His virgin encounter with Oscar earlier this year was less dramatic.
“It sure didn’t suck,” he says with a grin. “There’s an interesting thing that happens. It happens whenever something big happens. There is this great celebration. You call all your friends. Your friends call you. It takes about a day. Then, suddenly, it’s just kind of — eh.” Clooney shrugs.
“And it doesn’t really get you anywhere with the studio. They don’t really care. It’s still just as difficult to get a $7 million film or a $70 million film financed as before.”
Clooney underestimates his credibility as a movie star and as a director-producer-writer.
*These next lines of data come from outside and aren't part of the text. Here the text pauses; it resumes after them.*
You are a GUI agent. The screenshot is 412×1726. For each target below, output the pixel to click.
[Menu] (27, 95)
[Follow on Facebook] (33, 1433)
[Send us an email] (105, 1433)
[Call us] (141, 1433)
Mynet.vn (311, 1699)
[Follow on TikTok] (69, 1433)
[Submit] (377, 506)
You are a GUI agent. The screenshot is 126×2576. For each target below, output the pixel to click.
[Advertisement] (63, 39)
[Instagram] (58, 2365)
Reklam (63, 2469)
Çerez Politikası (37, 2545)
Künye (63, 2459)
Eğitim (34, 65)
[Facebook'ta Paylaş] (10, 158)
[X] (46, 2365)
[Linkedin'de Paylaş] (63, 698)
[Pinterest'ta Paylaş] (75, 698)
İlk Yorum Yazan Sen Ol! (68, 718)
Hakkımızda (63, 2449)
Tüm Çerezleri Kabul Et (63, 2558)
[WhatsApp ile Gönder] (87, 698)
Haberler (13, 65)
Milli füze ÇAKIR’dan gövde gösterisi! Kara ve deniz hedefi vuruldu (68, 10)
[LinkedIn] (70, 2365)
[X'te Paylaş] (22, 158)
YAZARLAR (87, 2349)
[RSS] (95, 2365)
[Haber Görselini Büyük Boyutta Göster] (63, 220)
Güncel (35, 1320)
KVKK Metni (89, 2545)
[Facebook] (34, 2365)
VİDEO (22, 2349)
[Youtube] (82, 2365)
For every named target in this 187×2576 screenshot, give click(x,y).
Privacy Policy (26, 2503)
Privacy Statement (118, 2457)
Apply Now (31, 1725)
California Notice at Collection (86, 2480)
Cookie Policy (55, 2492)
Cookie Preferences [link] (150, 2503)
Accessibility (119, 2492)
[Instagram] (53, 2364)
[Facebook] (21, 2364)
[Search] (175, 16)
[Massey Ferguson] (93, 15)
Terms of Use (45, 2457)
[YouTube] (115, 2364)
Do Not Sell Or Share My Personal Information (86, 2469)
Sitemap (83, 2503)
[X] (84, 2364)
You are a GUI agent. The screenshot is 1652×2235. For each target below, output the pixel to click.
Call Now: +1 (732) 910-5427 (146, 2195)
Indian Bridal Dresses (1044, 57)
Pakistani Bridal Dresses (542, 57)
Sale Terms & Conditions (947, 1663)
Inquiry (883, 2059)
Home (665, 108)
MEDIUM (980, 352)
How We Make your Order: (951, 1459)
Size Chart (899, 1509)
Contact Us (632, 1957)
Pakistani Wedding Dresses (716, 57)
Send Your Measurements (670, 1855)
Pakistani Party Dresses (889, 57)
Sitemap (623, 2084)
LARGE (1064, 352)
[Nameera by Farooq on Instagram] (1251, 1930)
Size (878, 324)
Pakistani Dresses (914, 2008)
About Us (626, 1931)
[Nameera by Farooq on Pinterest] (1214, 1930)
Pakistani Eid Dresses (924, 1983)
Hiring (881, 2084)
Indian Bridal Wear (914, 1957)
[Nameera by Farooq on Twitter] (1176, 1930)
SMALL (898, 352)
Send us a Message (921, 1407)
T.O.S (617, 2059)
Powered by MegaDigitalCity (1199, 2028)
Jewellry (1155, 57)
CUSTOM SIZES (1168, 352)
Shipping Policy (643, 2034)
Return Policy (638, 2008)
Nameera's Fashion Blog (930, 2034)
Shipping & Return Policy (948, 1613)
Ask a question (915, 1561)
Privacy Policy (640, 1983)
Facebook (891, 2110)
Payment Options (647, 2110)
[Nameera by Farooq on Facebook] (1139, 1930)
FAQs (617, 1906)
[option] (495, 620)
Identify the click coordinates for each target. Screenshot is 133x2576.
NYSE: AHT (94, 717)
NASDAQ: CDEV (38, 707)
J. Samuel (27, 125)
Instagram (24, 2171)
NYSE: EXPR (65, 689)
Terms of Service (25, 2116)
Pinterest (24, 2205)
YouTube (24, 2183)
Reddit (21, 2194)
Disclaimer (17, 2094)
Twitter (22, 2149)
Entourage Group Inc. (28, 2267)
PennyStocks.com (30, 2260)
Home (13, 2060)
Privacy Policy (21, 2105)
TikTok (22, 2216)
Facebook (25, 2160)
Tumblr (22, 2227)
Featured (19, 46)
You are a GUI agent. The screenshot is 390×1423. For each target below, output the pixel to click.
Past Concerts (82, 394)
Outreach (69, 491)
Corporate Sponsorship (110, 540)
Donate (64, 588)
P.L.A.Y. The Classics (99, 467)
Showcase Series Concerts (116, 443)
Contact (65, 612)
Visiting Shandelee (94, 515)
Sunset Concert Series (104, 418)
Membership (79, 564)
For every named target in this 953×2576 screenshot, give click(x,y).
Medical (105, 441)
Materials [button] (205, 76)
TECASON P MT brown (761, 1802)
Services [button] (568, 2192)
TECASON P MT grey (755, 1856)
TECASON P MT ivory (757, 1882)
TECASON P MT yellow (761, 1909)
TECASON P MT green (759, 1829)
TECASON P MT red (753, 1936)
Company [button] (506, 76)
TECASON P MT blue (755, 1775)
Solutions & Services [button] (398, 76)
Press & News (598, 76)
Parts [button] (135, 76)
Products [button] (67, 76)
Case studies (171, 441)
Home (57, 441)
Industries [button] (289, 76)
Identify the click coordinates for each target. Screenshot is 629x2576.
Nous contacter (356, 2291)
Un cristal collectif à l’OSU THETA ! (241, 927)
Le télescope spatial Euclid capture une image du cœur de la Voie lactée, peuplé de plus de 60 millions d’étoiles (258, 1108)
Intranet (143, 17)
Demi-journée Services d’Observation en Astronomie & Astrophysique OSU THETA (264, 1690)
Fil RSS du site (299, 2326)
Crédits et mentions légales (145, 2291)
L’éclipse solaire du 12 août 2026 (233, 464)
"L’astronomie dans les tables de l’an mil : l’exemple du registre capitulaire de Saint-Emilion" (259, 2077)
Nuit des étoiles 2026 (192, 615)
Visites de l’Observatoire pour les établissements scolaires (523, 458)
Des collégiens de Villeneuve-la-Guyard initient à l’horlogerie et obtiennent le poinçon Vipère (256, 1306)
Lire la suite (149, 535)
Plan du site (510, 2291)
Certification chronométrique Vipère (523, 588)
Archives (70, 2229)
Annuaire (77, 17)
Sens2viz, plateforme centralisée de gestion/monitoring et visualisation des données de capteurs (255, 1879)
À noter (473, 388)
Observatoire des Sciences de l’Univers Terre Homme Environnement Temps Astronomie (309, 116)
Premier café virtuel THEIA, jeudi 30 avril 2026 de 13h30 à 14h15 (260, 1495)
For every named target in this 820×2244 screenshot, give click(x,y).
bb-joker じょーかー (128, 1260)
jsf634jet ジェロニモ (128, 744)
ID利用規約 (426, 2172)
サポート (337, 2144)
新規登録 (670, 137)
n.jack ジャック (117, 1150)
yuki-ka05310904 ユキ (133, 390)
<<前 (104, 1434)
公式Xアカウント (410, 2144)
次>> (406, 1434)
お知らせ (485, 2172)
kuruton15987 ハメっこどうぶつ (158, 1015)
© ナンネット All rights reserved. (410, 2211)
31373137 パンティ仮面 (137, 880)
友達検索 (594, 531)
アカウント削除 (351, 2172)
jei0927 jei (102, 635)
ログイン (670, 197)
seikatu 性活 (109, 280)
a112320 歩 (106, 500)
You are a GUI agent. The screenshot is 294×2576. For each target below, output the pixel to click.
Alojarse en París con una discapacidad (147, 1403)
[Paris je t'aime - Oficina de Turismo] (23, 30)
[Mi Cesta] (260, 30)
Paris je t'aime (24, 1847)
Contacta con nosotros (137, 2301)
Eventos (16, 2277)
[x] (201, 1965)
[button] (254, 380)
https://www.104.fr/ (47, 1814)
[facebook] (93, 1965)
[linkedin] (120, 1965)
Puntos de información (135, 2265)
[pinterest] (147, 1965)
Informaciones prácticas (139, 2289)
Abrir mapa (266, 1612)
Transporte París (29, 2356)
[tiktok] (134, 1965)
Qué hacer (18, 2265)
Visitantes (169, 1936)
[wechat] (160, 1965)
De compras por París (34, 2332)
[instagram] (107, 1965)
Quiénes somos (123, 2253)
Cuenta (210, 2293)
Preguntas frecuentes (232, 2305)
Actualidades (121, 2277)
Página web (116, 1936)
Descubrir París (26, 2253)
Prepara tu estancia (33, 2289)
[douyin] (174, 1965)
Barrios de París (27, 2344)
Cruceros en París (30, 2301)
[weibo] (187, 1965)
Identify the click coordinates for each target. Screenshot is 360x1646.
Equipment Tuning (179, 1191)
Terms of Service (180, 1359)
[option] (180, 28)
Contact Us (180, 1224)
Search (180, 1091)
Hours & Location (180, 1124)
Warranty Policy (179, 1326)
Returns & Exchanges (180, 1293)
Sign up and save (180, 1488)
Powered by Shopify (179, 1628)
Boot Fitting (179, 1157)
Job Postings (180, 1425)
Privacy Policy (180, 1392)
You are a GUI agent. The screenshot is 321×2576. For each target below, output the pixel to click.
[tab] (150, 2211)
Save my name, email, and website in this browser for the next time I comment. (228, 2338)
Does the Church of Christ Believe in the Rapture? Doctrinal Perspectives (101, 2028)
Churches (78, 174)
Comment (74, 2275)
It was in the latter roles that he achieved more Oscar nominations and critical respect for his broadcast journalism drama “Good Night, and Good Luck.” His production company with director Steve Soderbergh has just finished shooting another sequel to the successful “Ocean’s” ensemble crime comedies as he promotes their arty black-and-white post-World War II thriller co-starring Cate Blanchett and Tobey Maguire.
“Frankly, I don’t do projects like ‘The Good German’ because they’re going to be big box-office hits. I do them because I can spend this time in my career pushing to get interesting films made. I want to aim a little higher than the low bar,” Clooney declares.
However, the politically conscious activist downplays how a movie about the Allies invading Berlin a half-century ago might reference the current Iraqi situation. “We didn’t make it as a message movie,” he says. “But it is a film about how to screw up an occupation — or not.”
Currently, though, it’s the issue of the genocide in Darfur that most concerns Clooney.
“Before the end of the year, I’m going to talk to a couple of heads of state about the situation,” he says. “But as a celebrity, I realize my job isn’t to change policy. It’s to bring the cameras and shine a light on what’s going on. There’s a lot of work to do there. A lot more people will get killed before it’s done. I want to keep that in the foreground of my life.”